• REQUIRED WORK:
Copy out each of the following items word for word.

• RECORDS SUPPLIED:
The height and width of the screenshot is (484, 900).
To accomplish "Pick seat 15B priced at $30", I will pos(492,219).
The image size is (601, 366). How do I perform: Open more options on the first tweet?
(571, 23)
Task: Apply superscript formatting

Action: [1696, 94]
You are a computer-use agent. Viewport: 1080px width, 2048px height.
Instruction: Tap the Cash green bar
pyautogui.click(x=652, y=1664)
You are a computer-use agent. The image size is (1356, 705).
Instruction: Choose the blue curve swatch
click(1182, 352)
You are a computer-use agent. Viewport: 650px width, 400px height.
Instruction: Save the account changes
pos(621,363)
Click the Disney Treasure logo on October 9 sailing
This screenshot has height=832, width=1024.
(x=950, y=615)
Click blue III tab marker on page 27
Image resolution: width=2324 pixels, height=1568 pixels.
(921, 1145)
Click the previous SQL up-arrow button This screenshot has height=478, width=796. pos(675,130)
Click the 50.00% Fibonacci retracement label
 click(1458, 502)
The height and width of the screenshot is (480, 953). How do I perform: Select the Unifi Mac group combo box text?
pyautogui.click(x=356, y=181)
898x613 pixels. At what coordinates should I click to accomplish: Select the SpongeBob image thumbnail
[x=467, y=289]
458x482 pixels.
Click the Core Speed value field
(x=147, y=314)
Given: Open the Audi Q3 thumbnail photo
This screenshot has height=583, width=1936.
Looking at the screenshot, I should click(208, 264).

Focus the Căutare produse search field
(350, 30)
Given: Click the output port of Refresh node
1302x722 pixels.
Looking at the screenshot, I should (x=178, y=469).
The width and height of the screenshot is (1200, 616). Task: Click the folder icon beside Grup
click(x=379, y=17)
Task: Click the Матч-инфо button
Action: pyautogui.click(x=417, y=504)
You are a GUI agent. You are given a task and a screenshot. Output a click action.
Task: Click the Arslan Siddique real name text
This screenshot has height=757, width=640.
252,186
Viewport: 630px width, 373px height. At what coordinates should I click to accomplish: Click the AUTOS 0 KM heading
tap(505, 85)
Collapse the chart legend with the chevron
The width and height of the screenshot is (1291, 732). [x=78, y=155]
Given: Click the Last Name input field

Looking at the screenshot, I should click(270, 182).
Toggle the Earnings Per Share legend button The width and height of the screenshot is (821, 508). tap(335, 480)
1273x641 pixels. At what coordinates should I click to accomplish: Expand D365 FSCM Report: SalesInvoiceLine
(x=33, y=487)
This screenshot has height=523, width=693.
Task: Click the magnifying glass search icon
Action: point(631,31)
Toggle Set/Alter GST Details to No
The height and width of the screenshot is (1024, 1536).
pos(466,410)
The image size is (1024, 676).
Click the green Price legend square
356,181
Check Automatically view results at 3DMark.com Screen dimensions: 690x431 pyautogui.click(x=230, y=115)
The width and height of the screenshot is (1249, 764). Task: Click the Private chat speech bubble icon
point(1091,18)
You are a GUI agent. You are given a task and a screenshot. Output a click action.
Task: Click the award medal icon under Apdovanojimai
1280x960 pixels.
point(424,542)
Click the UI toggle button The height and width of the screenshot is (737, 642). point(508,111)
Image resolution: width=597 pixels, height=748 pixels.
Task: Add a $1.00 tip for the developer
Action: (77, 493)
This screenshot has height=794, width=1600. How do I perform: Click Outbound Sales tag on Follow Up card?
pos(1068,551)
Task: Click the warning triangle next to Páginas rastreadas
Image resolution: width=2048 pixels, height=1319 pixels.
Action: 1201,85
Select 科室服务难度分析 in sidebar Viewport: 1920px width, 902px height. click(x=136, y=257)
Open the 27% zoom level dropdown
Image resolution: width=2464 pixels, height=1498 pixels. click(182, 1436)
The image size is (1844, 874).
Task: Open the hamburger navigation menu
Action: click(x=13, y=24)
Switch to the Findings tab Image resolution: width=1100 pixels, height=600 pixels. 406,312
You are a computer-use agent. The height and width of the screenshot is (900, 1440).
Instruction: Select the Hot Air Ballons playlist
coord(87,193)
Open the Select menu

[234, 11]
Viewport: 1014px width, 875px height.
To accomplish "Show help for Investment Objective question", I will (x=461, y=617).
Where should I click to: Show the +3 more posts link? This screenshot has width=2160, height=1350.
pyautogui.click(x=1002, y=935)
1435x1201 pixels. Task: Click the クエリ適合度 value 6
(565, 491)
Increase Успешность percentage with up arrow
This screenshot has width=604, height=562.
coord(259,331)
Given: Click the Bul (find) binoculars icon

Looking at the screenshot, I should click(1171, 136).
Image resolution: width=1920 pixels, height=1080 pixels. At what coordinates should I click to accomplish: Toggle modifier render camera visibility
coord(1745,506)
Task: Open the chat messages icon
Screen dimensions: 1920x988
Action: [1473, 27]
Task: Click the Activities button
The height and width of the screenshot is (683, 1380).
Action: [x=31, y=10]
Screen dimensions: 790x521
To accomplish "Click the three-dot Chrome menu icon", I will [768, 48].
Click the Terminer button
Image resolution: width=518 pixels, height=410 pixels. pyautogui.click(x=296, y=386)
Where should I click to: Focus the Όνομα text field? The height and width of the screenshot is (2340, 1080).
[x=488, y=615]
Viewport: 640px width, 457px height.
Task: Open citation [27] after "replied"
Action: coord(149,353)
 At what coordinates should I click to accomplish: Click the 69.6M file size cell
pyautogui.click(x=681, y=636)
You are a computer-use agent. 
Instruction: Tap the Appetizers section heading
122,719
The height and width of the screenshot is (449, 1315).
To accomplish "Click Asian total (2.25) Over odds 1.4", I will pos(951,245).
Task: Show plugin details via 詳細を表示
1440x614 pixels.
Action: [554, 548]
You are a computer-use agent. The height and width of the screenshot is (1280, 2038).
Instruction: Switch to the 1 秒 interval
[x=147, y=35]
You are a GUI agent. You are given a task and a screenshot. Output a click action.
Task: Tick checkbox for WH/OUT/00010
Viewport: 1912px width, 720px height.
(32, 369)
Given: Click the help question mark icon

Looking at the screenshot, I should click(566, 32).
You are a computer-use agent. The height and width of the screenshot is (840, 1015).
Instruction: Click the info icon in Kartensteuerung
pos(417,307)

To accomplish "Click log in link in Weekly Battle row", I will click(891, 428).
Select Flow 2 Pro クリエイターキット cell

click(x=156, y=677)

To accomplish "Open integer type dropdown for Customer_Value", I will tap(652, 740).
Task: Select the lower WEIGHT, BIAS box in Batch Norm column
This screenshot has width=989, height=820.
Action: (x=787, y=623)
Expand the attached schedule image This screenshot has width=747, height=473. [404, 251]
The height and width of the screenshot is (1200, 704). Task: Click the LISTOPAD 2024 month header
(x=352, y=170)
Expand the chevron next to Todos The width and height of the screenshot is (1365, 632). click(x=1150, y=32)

• ANSWER TO THE EXERCISE:
The height and width of the screenshot is (484, 900).
To accomplish "Pick seat 15B priced at $30", I will pos(492,219).
The image size is (601, 366). How do I perform: Open more options on the first tweet?
(571, 23)
Task: Apply superscript formatting

Action: [1696, 94]
You are a computer-use agent. Viewport: 1080px width, 2048px height.
Instruction: Tap the Cash green bar
pyautogui.click(x=652, y=1664)
You are a computer-use agent. The image size is (1356, 705).
Instruction: Choose the blue curve swatch
click(1182, 352)
You are a computer-use agent. Viewport: 650px width, 400px height.
Instruction: Save the account changes
pos(621,363)
Click the Disney Treasure logo on October 9 sailing
This screenshot has height=832, width=1024.
(x=950, y=615)
Click blue III tab marker on page 27
Image resolution: width=2324 pixels, height=1568 pixels.
(921, 1145)
Click the previous SQL up-arrow button This screenshot has height=478, width=796. pos(675,130)
Click the 50.00% Fibonacci retracement label
 click(1458, 502)
The height and width of the screenshot is (480, 953). How do I perform: Select the Unifi Mac group combo box text?
pyautogui.click(x=356, y=181)
898x613 pixels. At what coordinates should I click to accomplish: Select the SpongeBob image thumbnail
[x=467, y=289]
458x482 pixels.
Click the Core Speed value field
(x=147, y=314)
Given: Open the Audi Q3 thumbnail photo
This screenshot has height=583, width=1936.
Looking at the screenshot, I should click(208, 264).

Focus the Căutare produse search field
(350, 30)
Given: Click the output port of Refresh node
1302x722 pixels.
Looking at the screenshot, I should (x=178, y=469).
The width and height of the screenshot is (1200, 616). Task: Click the folder icon beside Grup
click(x=379, y=17)
Task: Click the Матч-инфо button
Action: pyautogui.click(x=417, y=504)
You are a GUI agent. You are given a task and a screenshot. Output a click action.
Task: Click the Arslan Siddique real name text
This screenshot has height=757, width=640.
252,186
Viewport: 630px width, 373px height. At what coordinates should I click to accomplish: Click the AUTOS 0 KM heading
tap(505, 85)
Collapse the chart legend with the chevron
The width and height of the screenshot is (1291, 732). [x=78, y=155]
Given: Click the Last Name input field

Looking at the screenshot, I should click(270, 182).
Toggle the Earnings Per Share legend button The width and height of the screenshot is (821, 508). tap(335, 480)
1273x641 pixels. At what coordinates should I click to accomplish: Expand D365 FSCM Report: SalesInvoiceLine
(x=33, y=487)
This screenshot has height=523, width=693.
Task: Click the magnifying glass search icon
Action: point(631,31)
Toggle Set/Alter GST Details to No
The height and width of the screenshot is (1024, 1536).
pos(466,410)
The image size is (1024, 676).
Click the green Price legend square
356,181
Check Automatically view results at 3DMark.com Screen dimensions: 690x431 pyautogui.click(x=230, y=115)
The width and height of the screenshot is (1249, 764). Task: Click the Private chat speech bubble icon
point(1091,18)
You are a GUI agent. You are given a task and a screenshot. Output a click action.
Task: Click the award medal icon under Apdovanojimai
1280x960 pixels.
point(424,542)
Click the UI toggle button The height and width of the screenshot is (737, 642). point(508,111)
Image resolution: width=597 pixels, height=748 pixels.
Task: Add a $1.00 tip for the developer
Action: (77, 493)
This screenshot has height=794, width=1600. How do I perform: Click Outbound Sales tag on Follow Up card?
pos(1068,551)
Task: Click the warning triangle next to Páginas rastreadas
Image resolution: width=2048 pixels, height=1319 pixels.
Action: 1201,85
Select 科室服务难度分析 in sidebar Viewport: 1920px width, 902px height. click(x=136, y=257)
Open the 27% zoom level dropdown
Image resolution: width=2464 pixels, height=1498 pixels. click(182, 1436)
The image size is (1844, 874).
Task: Open the hamburger navigation menu
Action: click(x=13, y=24)
Switch to the Findings tab Image resolution: width=1100 pixels, height=600 pixels. 406,312
You are a computer-use agent. The height and width of the screenshot is (900, 1440).
Instruction: Select the Hot Air Ballons playlist
coord(87,193)
Open the Select menu

[234, 11]
Viewport: 1014px width, 875px height.
To accomplish "Show help for Investment Objective question", I will (x=461, y=617).
Where should I click to: Show the +3 more posts link? This screenshot has width=2160, height=1350.
pyautogui.click(x=1002, y=935)
1435x1201 pixels. Task: Click the クエリ適合度 value 6
(565, 491)
Increase Успешность percentage with up arrow
This screenshot has width=604, height=562.
coord(259,331)
Given: Click the Bul (find) binoculars icon

Looking at the screenshot, I should click(1171, 136).
Image resolution: width=1920 pixels, height=1080 pixels. At what coordinates should I click to accomplish: Toggle modifier render camera visibility
coord(1745,506)
Task: Open the chat messages icon
Screen dimensions: 1920x988
Action: [1473, 27]
Task: Click the Activities button
The height and width of the screenshot is (683, 1380).
Action: [x=31, y=10]
Screen dimensions: 790x521
To accomplish "Click the three-dot Chrome menu icon", I will [768, 48].
Click the Terminer button
Image resolution: width=518 pixels, height=410 pixels. pyautogui.click(x=296, y=386)
Where should I click to: Focus the Όνομα text field? The height and width of the screenshot is (2340, 1080).
[x=488, y=615]
Viewport: 640px width, 457px height.
Task: Open citation [27] after "replied"
Action: coord(149,353)
 At what coordinates should I click to accomplish: Click the 69.6M file size cell
pyautogui.click(x=681, y=636)
You are a computer-use agent. 
Instruction: Tap the Appetizers section heading
122,719
The height and width of the screenshot is (449, 1315).
To accomplish "Click Asian total (2.25) Over odds 1.4", I will pos(951,245).
Task: Show plugin details via 詳細を表示
1440x614 pixels.
Action: [554, 548]
You are a computer-use agent. The height and width of the screenshot is (1280, 2038).
Instruction: Switch to the 1 秒 interval
[x=147, y=35]
You are a GUI agent. You are given a task and a screenshot. Output a click action.
Task: Tick checkbox for WH/OUT/00010
Viewport: 1912px width, 720px height.
(32, 369)
Given: Click the help question mark icon

Looking at the screenshot, I should click(566, 32).
You are a computer-use agent. The height and width of the screenshot is (840, 1015).
Instruction: Click the info icon in Kartensteuerung
pos(417,307)

To accomplish "Click log in link in Weekly Battle row", I will click(891, 428).
Select Flow 2 Pro クリエイターキット cell

click(x=156, y=677)

To accomplish "Open integer type dropdown for Customer_Value", I will tap(652, 740).
Task: Select the lower WEIGHT, BIAS box in Batch Norm column
This screenshot has width=989, height=820.
Action: (x=787, y=623)
Expand the attached schedule image This screenshot has width=747, height=473. [404, 251]
The height and width of the screenshot is (1200, 704). Task: Click the LISTOPAD 2024 month header
(x=352, y=170)
Expand the chevron next to Todos The width and height of the screenshot is (1365, 632). click(x=1150, y=32)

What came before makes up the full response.